Crée en 1895, La Fédération d’Afrique Occidentale Française (A.O.F. : 4700000 km², 16 millions d’habitants) comprend sept colonies : Sénégal, Mauritanie, Soudan français, Niger, Guinée, Côte d’Ivoire, Dahomey). La capitale fédérale, Dakar, a été détachée du Sénégal, pour former une circonscription à part.

2.1.  Le gouvernement central : la gestion des colonies

1. Le ministère des colonies fut crée en 1894 en même temps que l’Ecole coloniale. Le ministre  est le chef hiérarchique des gouverneurs. C’est un homme politique qui change fréquemment ; les bureaux en partie composé de fonctionnaires d’Outre Mer, dirigent les affaires, en liaison avec les gouverneurs. C’est une administration spécialisée bien au courant des problèmes, soucieuse avant tout d’éviter “ les histoires ”, n’ayant guère de vues d’avenir

2. Les inspecteurs des colonies sont ses agents de contrôle, en missions temporaires. Les colonies africaines n’ont qu’un député au Parlement, élu par les quatre communes du Sénégal(la Réunion a deux députés et un sénateur)

3. Le “ Conseil Supérieur des colonies ”, élu par les citoyens, c’est à dire essentiellement par les blancs n’est qu’un organisme consultatif, sans pouvoir, ni prestige. Le parlement ne s’intéresse pas aux colonies, sauf à l’occasion de scandales pour attaquer le gouvernement. La législation coloniale, toujours régit par le sénatus consulte napoléonien de 1854, est faite par décret du Président de la République, préparés par le ministre des colonies, le plus souvent sur proposition ou après l’avis des gouverneurs.

4. Les finances locales échappent aussi au Parlement, sauf le budget très médiocre du ministère des colonies. La loi des finances de 1900 a posé le principe de l’autonomie financière des colonies, c’est à dire celles ci devront payer leurs propres dépenses, sauf celles de l’armée. Il fallait prouver aux électeurs français que les colonies ne coûtaient rien.

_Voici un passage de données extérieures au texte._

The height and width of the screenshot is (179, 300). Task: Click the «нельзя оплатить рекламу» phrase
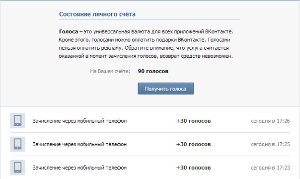[x=90, y=48]
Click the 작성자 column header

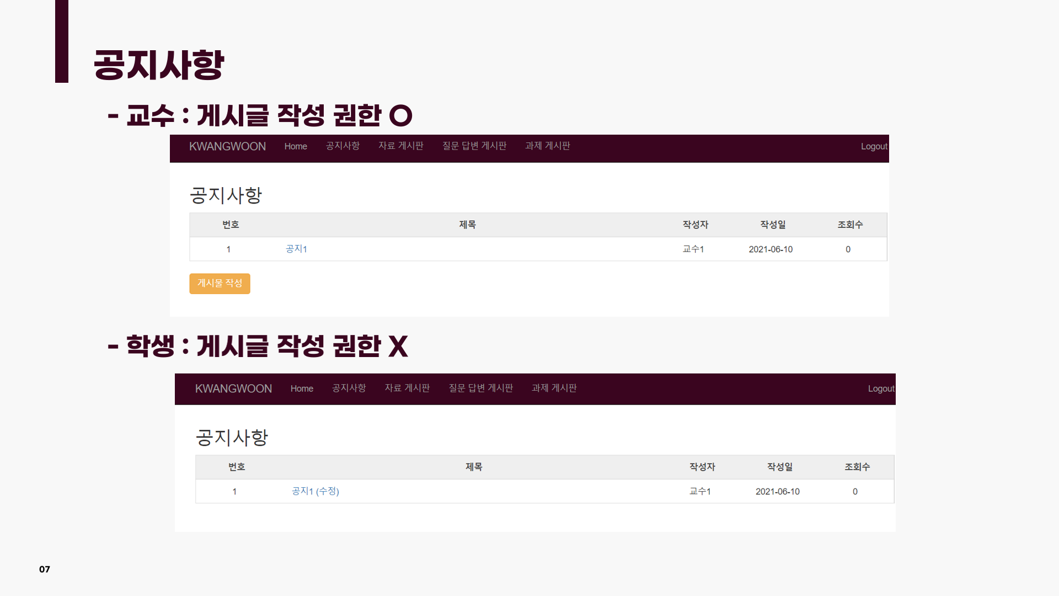695,225
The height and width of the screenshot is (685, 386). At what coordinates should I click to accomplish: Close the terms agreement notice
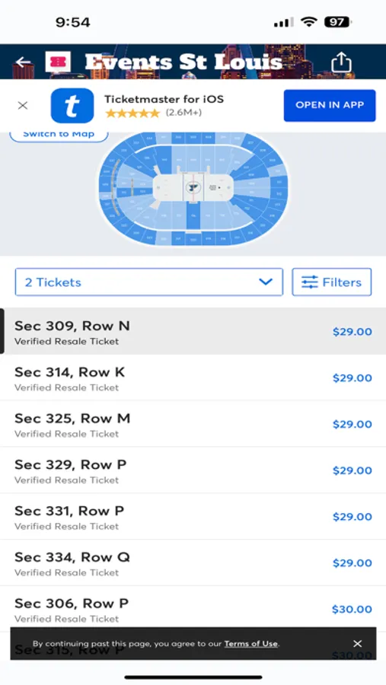358,643
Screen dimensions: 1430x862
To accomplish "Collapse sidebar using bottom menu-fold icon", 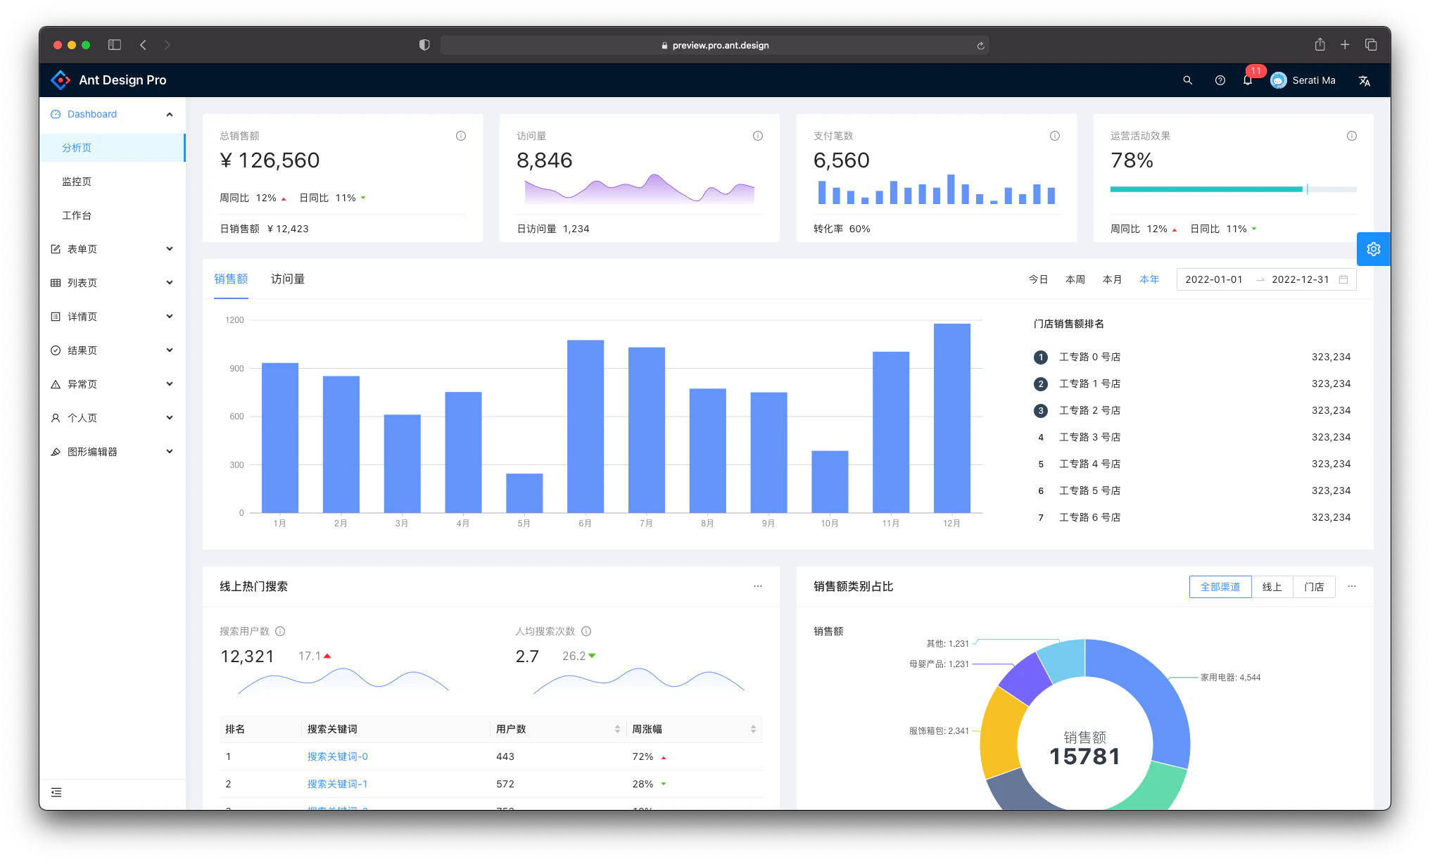I will (x=56, y=792).
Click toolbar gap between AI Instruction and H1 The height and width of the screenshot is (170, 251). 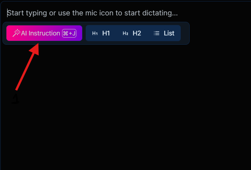(84, 33)
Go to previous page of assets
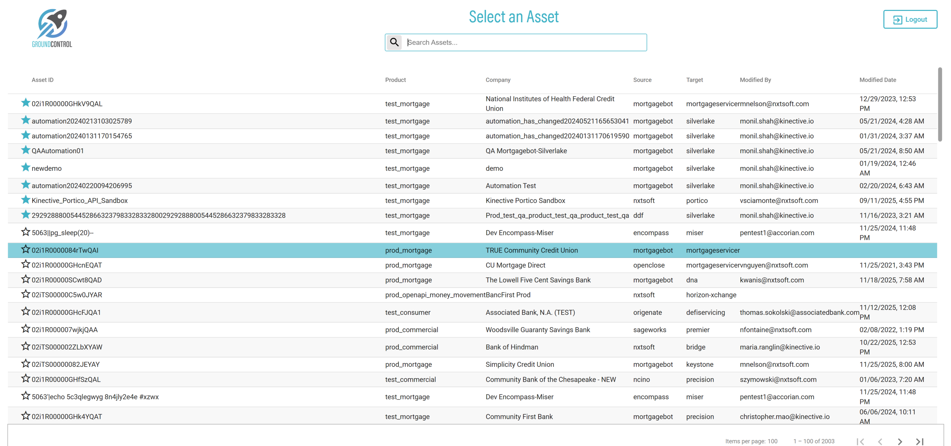Viewport: 951px width, 446px height. click(x=880, y=441)
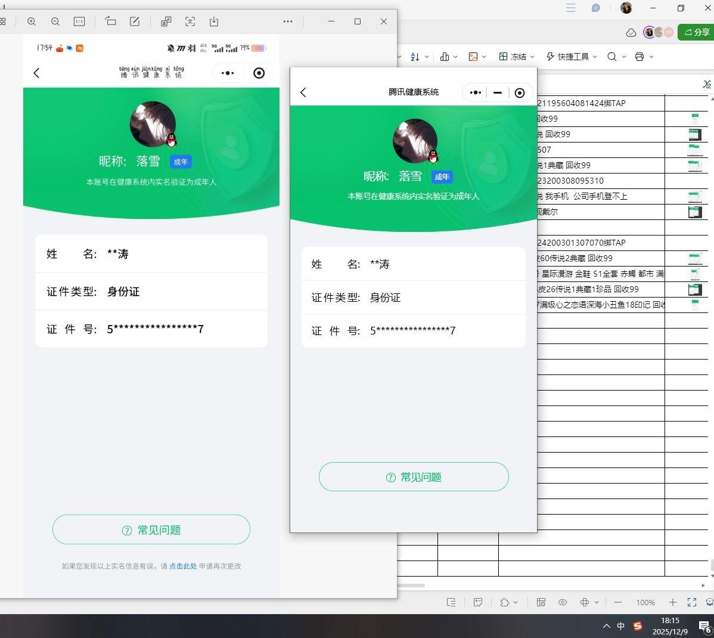Click the ellipsis menu in the mini program header
The height and width of the screenshot is (638, 714).
476,92
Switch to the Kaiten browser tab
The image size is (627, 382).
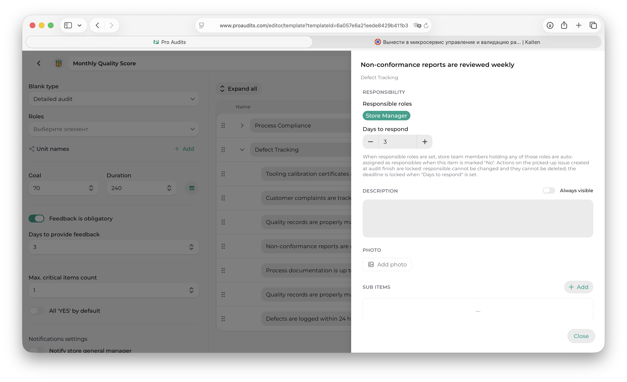click(457, 42)
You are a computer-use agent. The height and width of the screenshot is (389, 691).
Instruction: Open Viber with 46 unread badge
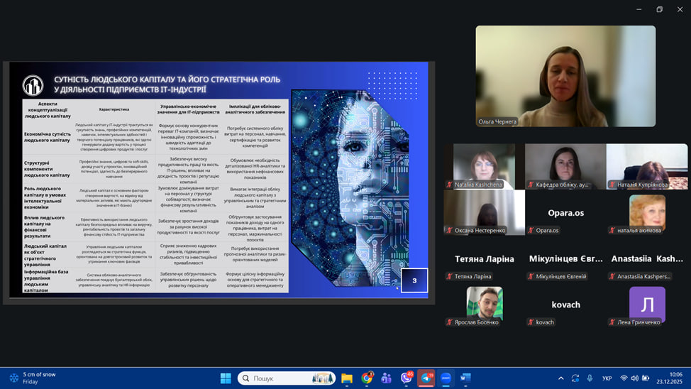click(407, 378)
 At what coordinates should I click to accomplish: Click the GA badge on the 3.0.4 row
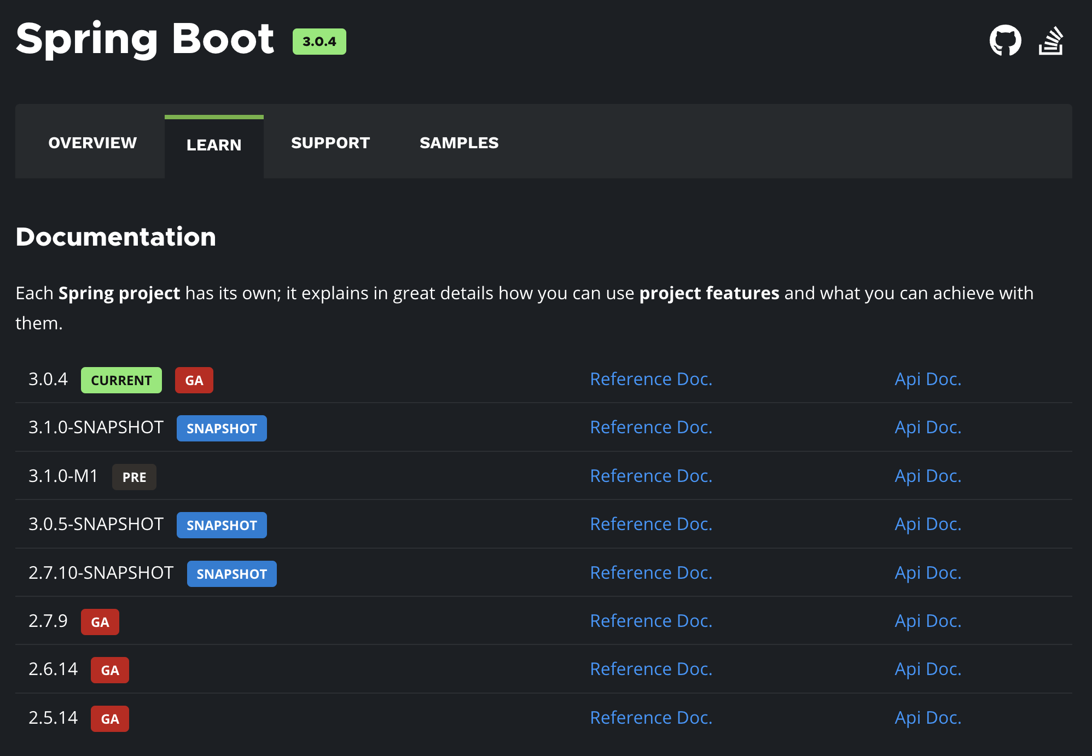[x=194, y=380]
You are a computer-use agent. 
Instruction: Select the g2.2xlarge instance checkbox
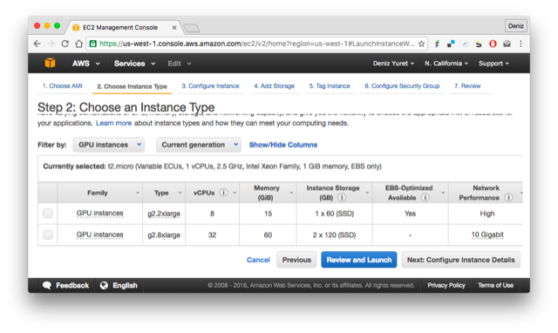[48, 213]
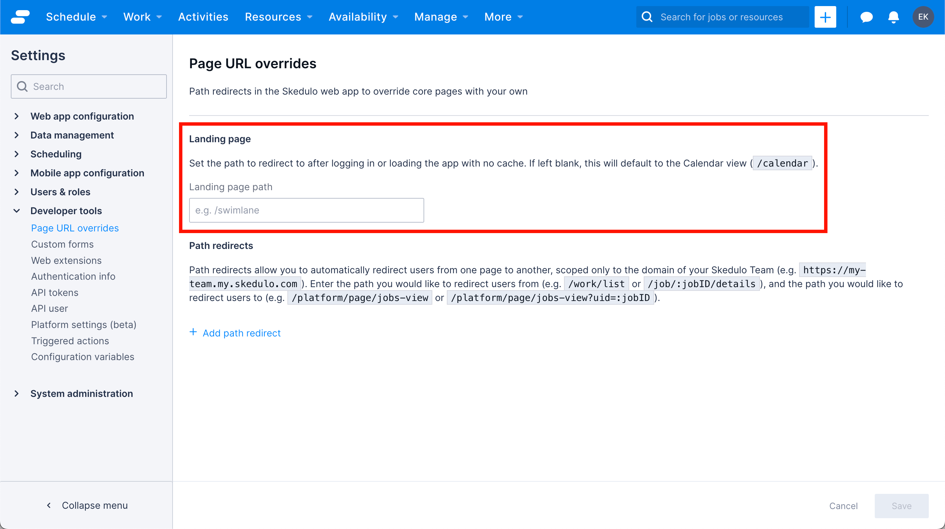This screenshot has width=945, height=529.
Task: Click the EK user avatar
Action: point(923,17)
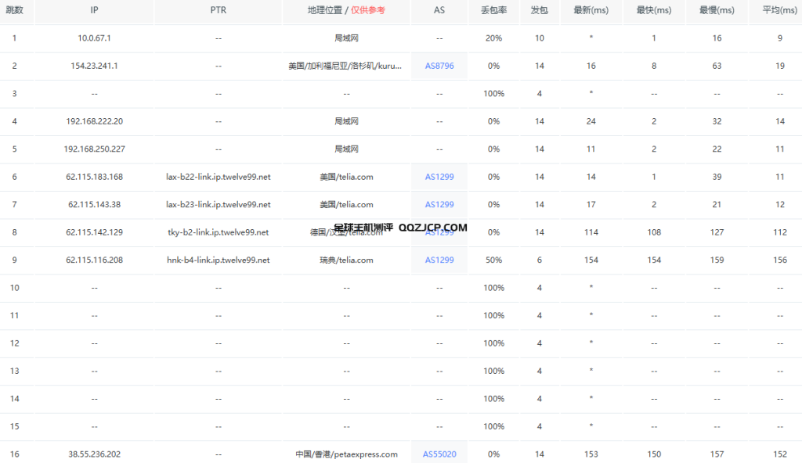
Task: Click PTR lax-b22-link.ip.twelve99.net
Action: [x=218, y=177]
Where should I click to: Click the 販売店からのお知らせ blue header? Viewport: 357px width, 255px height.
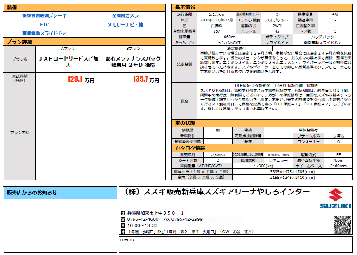[x=60, y=192]
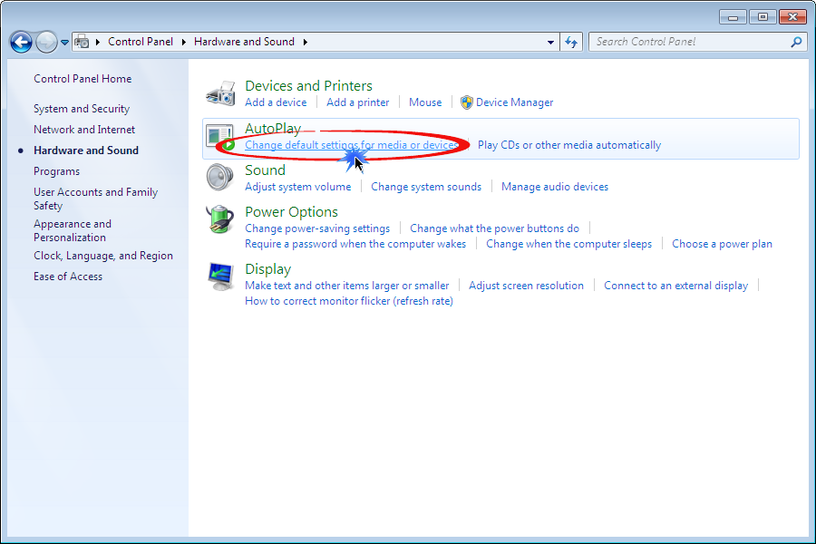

Après la guerre de 1914, Albert Sarraut proposa un plan : “ La mise en valeur des colonies françaises ”, à exécuter par des emprunts des colonies garanties par la métropole. Le plan ne fut que partiellement réalisé, mais les emprunts permirent aux colonies de développer leur infrastructure.

En même temps qu’elle s’installe, la France met progressivement en place un système efficace d’administration qui couvre tout le territoire. Il est centralisé. Il vise l’exercice effectif de l’autorité française sur les populations ivoiriennes et son renforcement.

2.2.  La mise en place de l’administration française en Côte d’Ivoire

Avant 1893, les établissements français d’Assinie et de Grand Bassam dépendent tantôt de la colonie du Sénégal, tantôt des Rivières du Sud (Guinée). La France y désigne un résident : Arthur Verdier, puis Treich-Laplène. L’administration en place ne concerne que les habitants de ces établissements. Elle s’occupe de faire respecter les traités de protectorat signés par les populations locales avec la France (Sanwi). En 1893, la Côte d’Ivoire est une colonie autonome. Elle a son premier gouverneur : Louis Gustave Binger. Les limites de la nouvelle colonie furent fixées en 1898 avec la Gold Coast, en 1907 avec le Libéria. Les pays du Nord ( Odienné, Kong, Bouna) avaient été détachés du Soudan et rattachés à la Côte d’Ivoire en 1899, après l’élimination de Samori. Jusqu’à la fin des résistances militaires, la France ne contrôle qu’une partie du territoire. La colonie est divisée en grandes circonscriptions dont les chefs lieux sont les postes créés au moment de la conquête. Sa capitale est d’abord Grand Bassam entre 1893 et 1900, puis Bingerville, de 1900 à 1934, enfin Abidjan à partir de 1934.

2.2.1. Grand Bassam

En 1893, Grand Bassam fut choisi pour devenir le chef lieu de la colonie. Binger, premier gouverneur, s’y installa la même année. Il héritait d’un poste de douane dynamique puisque Grand Bassam ,en 1895, était devenu le principal centre de commerce français de l’huile de palme. Beaucoup de firmes internationale s’y installent, ainsi que des sociétés bancaires, en 1897 un wharf de 223m de long, doté de quatre grues, et relié aux grandes maisons par des voies Decauville.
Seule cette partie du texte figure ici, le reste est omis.